═════ Task material ═════

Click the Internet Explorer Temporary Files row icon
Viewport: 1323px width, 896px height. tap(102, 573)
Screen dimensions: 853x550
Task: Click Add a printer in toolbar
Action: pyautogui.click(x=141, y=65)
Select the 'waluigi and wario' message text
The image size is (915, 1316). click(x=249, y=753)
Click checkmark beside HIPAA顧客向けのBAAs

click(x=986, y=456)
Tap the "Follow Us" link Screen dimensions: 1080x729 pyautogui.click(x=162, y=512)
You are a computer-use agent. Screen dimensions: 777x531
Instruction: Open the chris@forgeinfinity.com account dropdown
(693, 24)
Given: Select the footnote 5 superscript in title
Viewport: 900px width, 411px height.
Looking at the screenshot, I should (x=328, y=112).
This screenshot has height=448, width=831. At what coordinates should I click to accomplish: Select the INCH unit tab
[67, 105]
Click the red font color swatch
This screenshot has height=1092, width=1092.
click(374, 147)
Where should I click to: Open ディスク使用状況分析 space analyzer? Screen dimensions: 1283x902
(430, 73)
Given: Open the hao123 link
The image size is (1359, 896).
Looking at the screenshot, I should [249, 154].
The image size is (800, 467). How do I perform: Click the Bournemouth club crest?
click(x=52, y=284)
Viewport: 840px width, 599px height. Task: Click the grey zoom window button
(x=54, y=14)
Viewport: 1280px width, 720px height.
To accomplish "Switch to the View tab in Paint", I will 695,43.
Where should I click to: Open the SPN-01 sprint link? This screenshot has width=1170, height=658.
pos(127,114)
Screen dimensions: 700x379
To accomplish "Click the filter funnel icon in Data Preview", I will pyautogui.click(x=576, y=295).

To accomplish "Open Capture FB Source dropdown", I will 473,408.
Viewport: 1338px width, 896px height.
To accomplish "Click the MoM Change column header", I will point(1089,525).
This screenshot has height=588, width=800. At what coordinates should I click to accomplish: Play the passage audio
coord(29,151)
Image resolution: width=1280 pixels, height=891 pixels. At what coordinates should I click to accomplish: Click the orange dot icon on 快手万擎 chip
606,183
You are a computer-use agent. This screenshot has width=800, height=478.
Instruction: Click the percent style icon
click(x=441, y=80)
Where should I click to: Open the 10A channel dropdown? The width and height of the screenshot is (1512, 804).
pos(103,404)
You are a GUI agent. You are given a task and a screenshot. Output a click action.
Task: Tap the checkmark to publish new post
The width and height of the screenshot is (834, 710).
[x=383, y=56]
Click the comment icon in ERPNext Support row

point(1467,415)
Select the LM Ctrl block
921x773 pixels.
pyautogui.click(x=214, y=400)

═════

* _Work order_
What lines in the listing contain "will"? Copy them all.

* _Solution for this task_
To accomplish "Switch to the View tab in Paint", I will 695,43.
To accomplish "Click the filter funnel icon in Data Preview", I will pyautogui.click(x=576, y=295).
To accomplish "Open Capture FB Source dropdown", I will 473,408.
To accomplish "Click the MoM Change column header", I will point(1089,525).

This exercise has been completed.